The ability to perform a controlled re-entry depends not only on having sufficient fuel reserves, but also on a design that supports controlled re-entry (sufficiently large thrusters, for example). Many of the spacecraft in low Earth orbit don’t even include a propulsion system, so this is not an option for them.

The story says, “The [Inter-Agency Space Debris Coordination Committee] and many of its member space agencies, including NASA, typically plot debris-buildup scenarios in different orbits assuming that, in the future, 90 percent of all satellites and rocket upper stages will be disposed of correctly at the end of their missions.” This 90 percent assumption also includes proper passivation, to prevent the potential for post-mission breakup through explosions or other mechanisms.

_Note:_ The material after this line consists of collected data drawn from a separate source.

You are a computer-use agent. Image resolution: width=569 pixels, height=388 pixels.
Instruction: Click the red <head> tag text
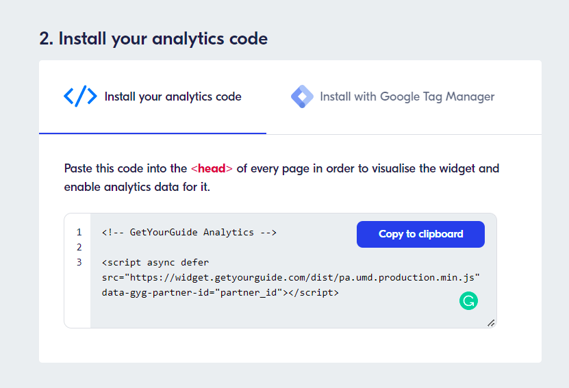click(x=212, y=168)
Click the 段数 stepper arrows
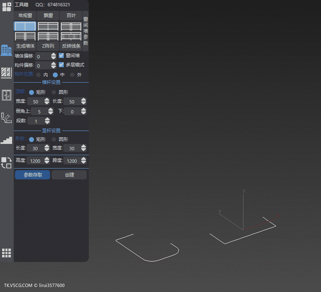This screenshot has height=292, width=321. (47, 121)
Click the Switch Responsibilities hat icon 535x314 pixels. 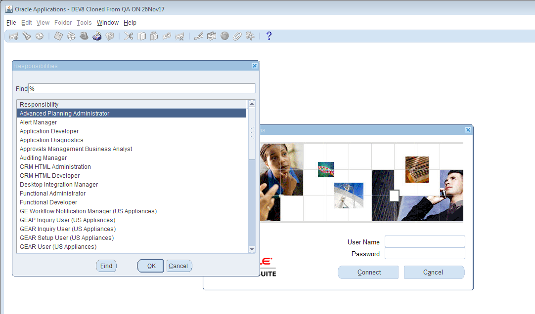coord(84,36)
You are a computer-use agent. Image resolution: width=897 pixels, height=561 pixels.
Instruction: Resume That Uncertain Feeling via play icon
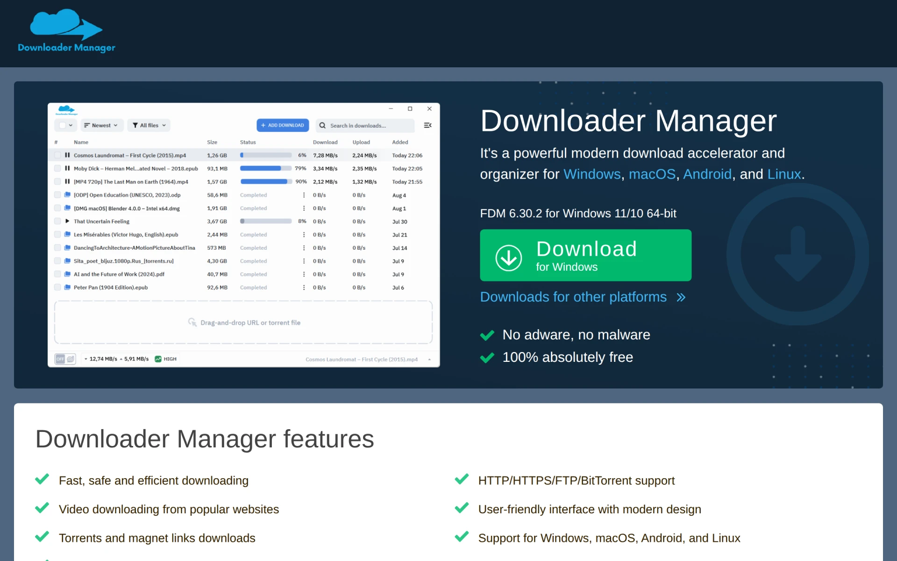pos(67,221)
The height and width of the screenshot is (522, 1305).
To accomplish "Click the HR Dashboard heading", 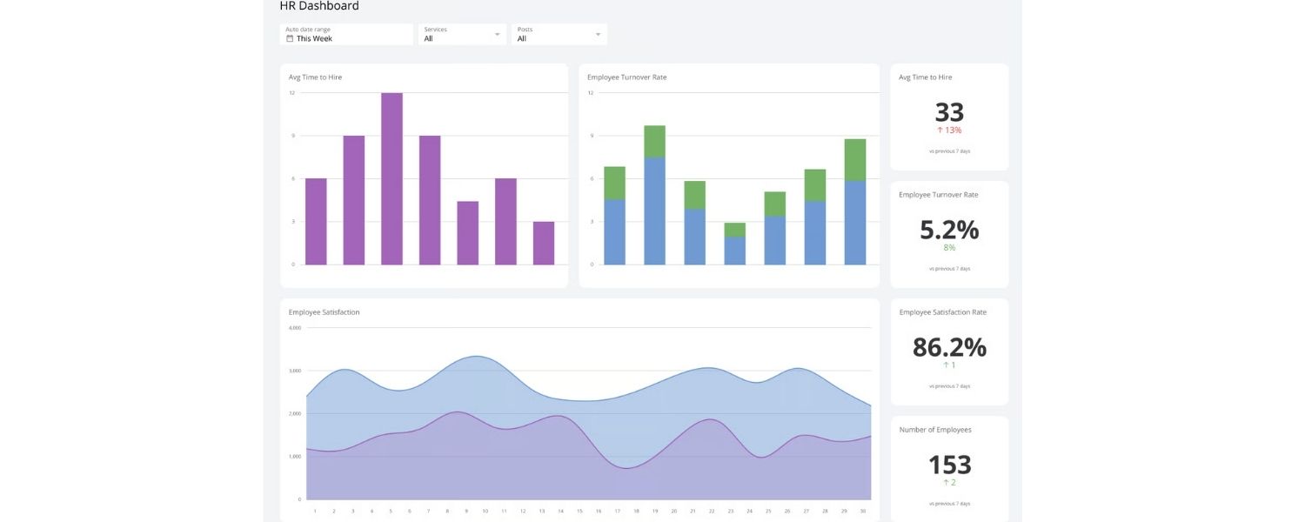I will (318, 6).
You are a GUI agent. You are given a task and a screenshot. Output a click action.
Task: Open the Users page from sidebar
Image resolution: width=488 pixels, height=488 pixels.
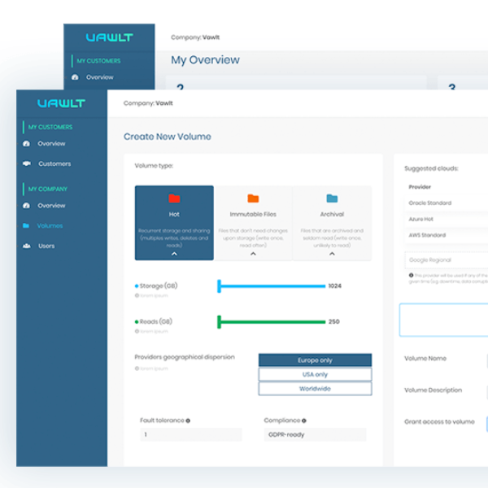[46, 246]
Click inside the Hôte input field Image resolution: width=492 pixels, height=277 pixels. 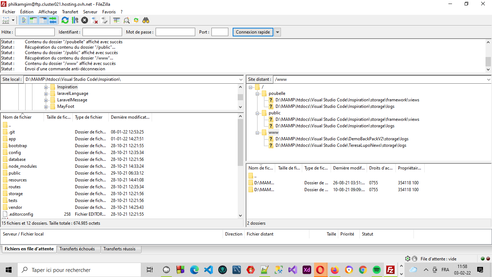pos(35,32)
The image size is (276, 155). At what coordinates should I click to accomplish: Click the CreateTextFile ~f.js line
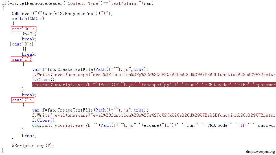(90, 69)
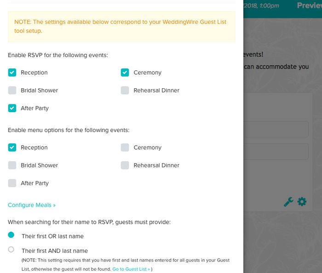The height and width of the screenshot is (273, 322).
Task: Uncheck Reception under RSVP events
Action: point(12,73)
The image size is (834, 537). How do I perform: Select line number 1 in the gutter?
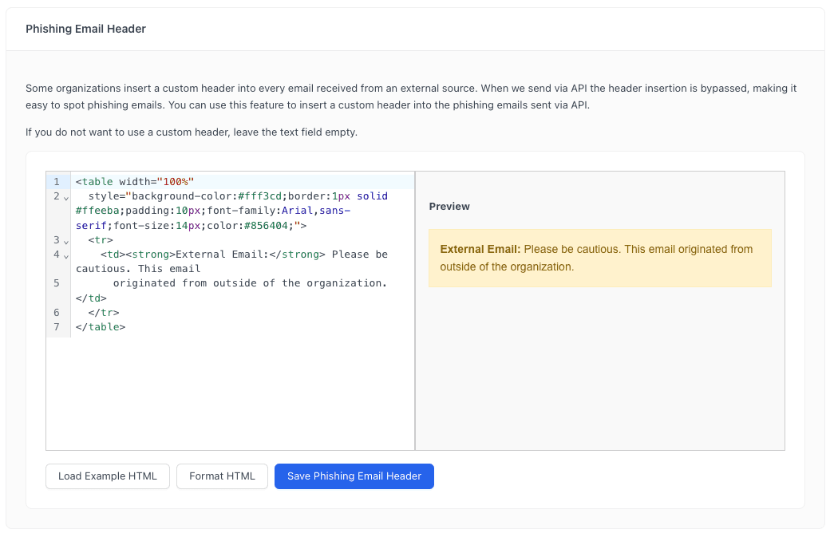point(56,181)
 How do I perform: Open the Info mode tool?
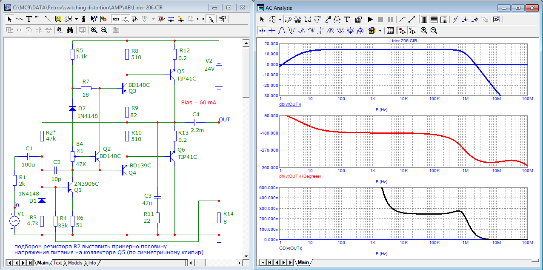83,19
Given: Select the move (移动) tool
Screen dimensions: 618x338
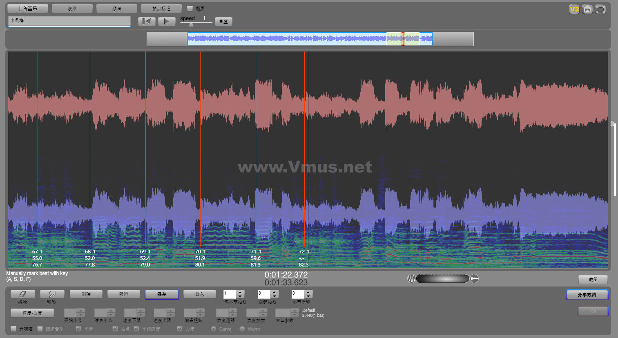Looking at the screenshot, I should coord(52,294).
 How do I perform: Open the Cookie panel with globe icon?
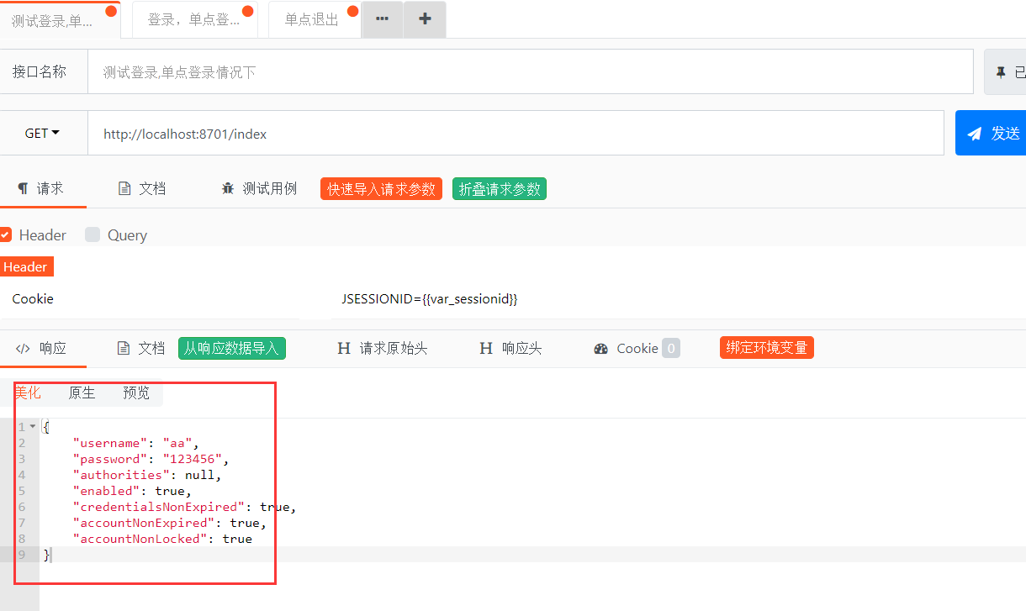[600, 347]
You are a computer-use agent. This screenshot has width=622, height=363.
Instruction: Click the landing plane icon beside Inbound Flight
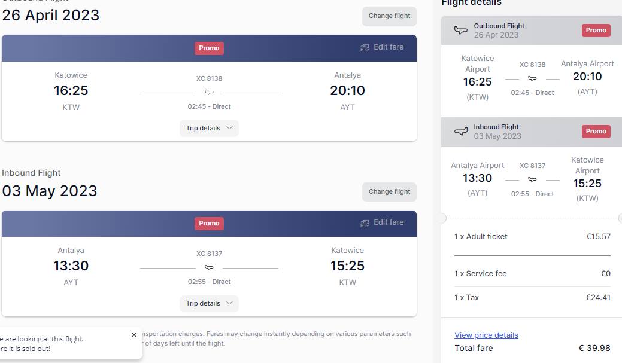pyautogui.click(x=460, y=131)
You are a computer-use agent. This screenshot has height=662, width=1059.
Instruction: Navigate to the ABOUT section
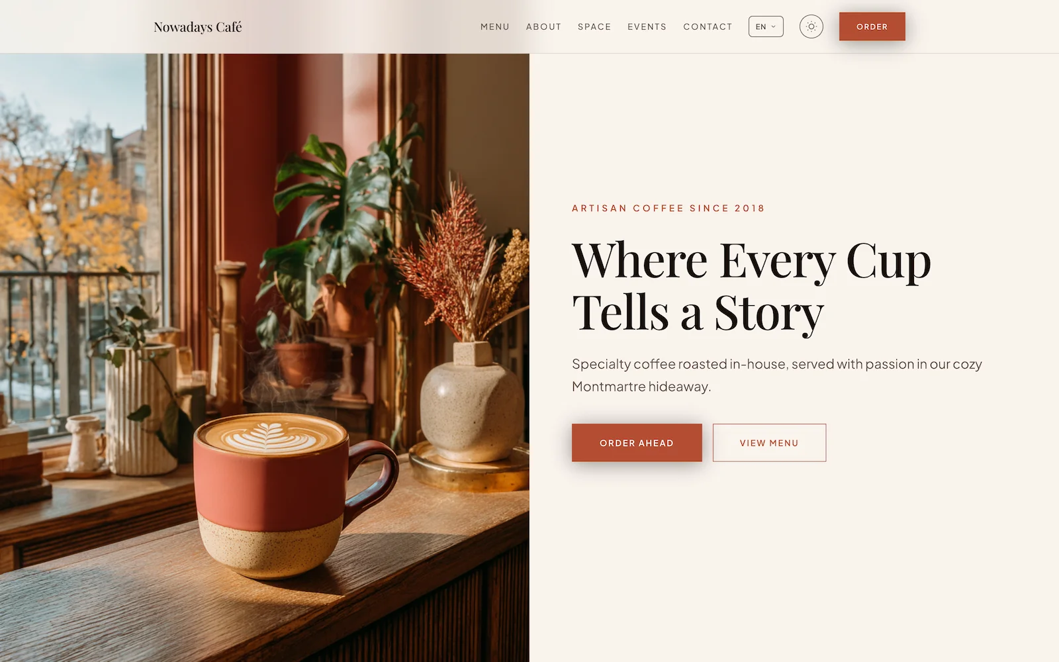click(543, 26)
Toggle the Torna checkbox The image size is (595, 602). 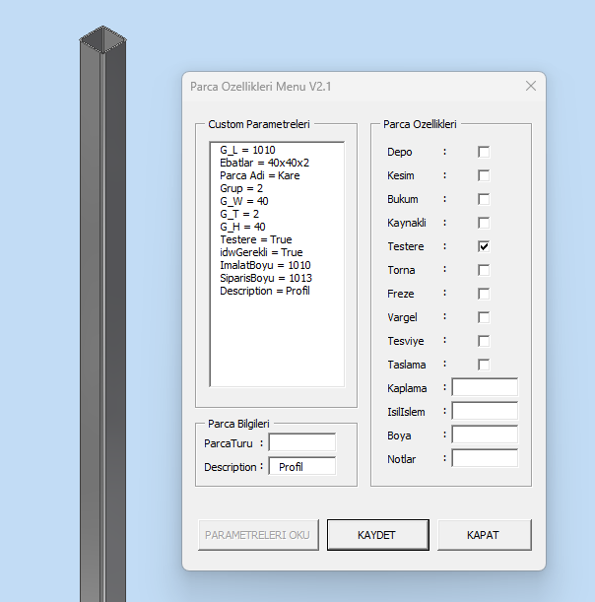click(x=484, y=270)
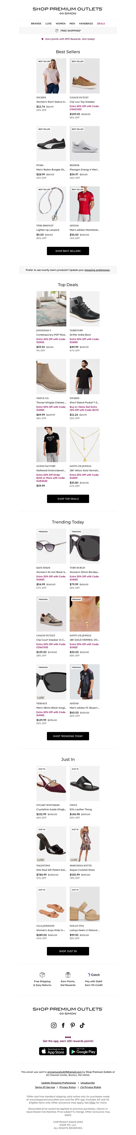Click the SHOP TOP DEALS button
The width and height of the screenshot is (136, 1135).
coord(68,498)
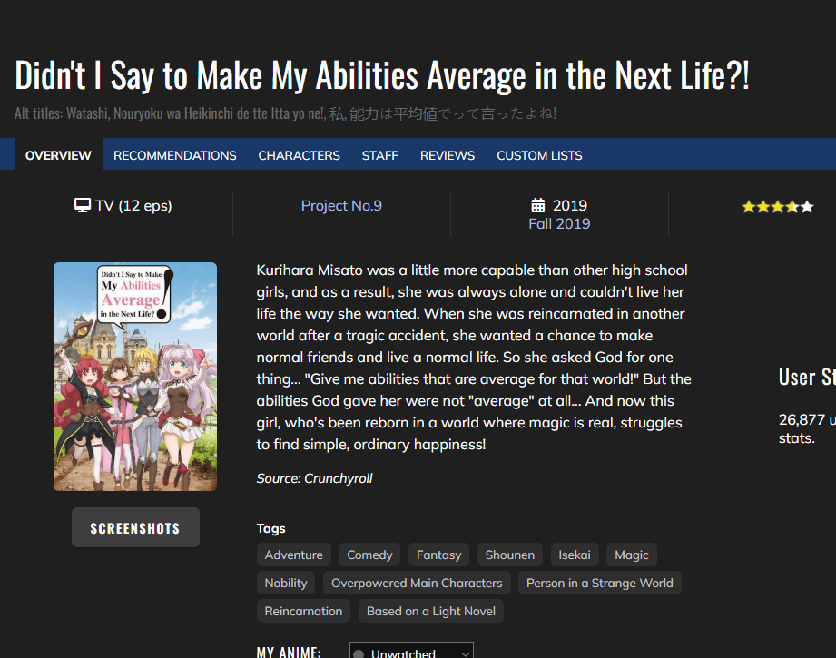Follow the Project No.9 studio link
Screen dimensions: 836x658
pyautogui.click(x=341, y=205)
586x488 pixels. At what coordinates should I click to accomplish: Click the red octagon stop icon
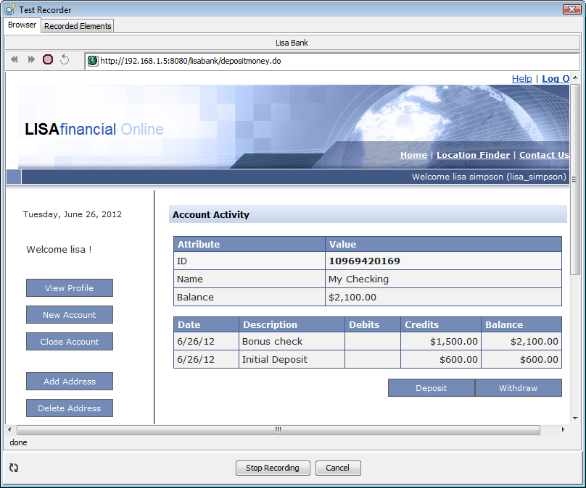(x=46, y=60)
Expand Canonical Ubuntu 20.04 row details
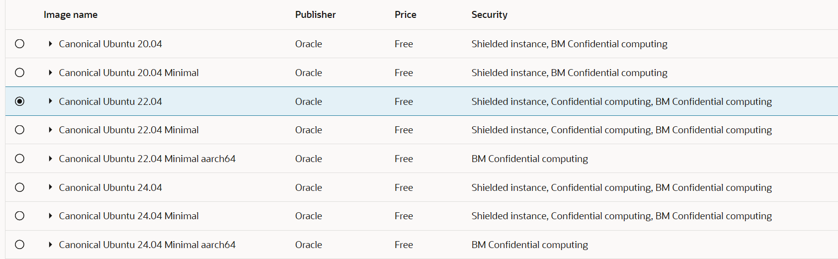The height and width of the screenshot is (259, 838). pos(50,44)
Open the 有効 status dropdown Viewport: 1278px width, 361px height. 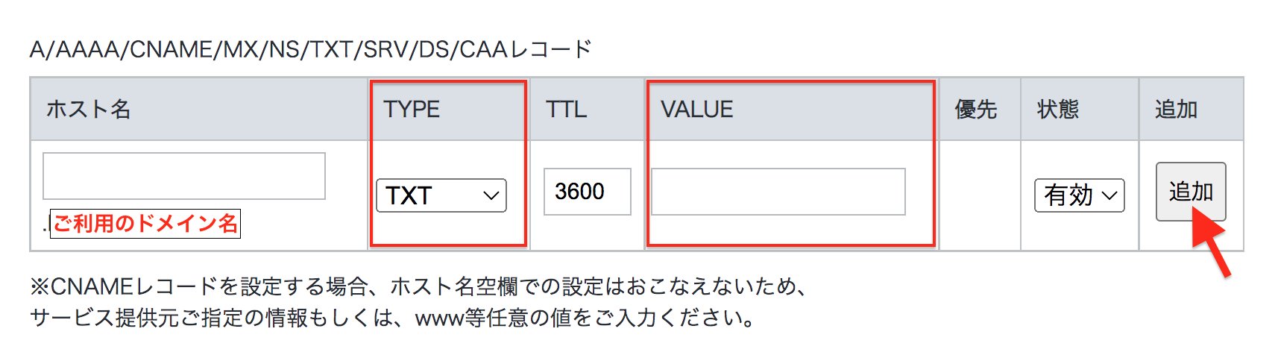click(x=1078, y=195)
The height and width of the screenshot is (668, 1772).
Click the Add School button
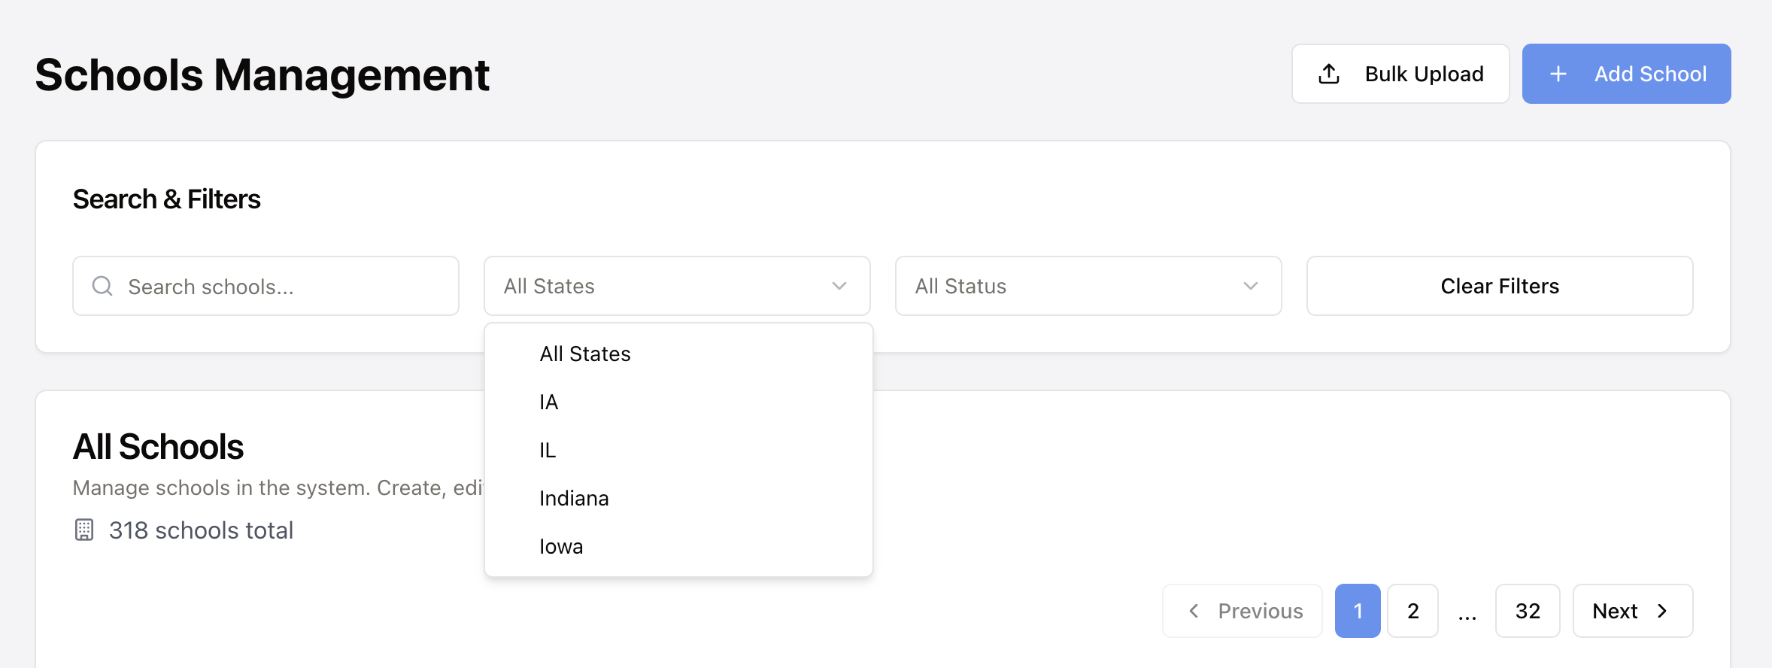[x=1626, y=74]
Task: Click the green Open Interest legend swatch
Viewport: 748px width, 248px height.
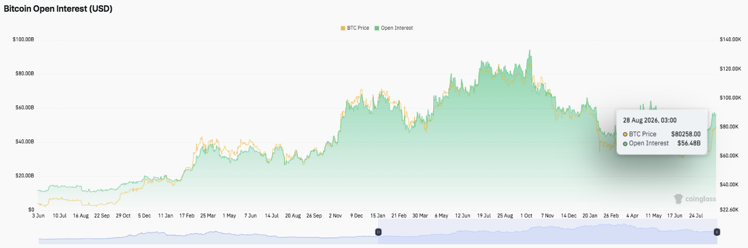Action: pyautogui.click(x=377, y=28)
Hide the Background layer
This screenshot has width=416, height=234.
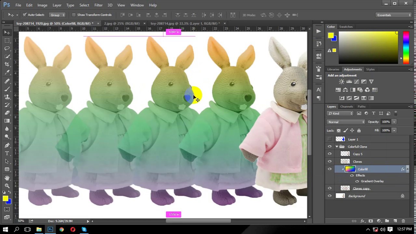[x=330, y=196]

There are a number of good reasons that this may not be possible at the end of a mission, but when passivation is considered, we are even further from the 90 percent goal. 

Careful consideration of the decommissioning and disposal phase of the mission is needed throughout the mission and hardware design, in order to allow for a responsible disposal later. This is an important part of the design process because all space users suffer when a disposal is less than complete.

Scott Hull

Columbia, Md.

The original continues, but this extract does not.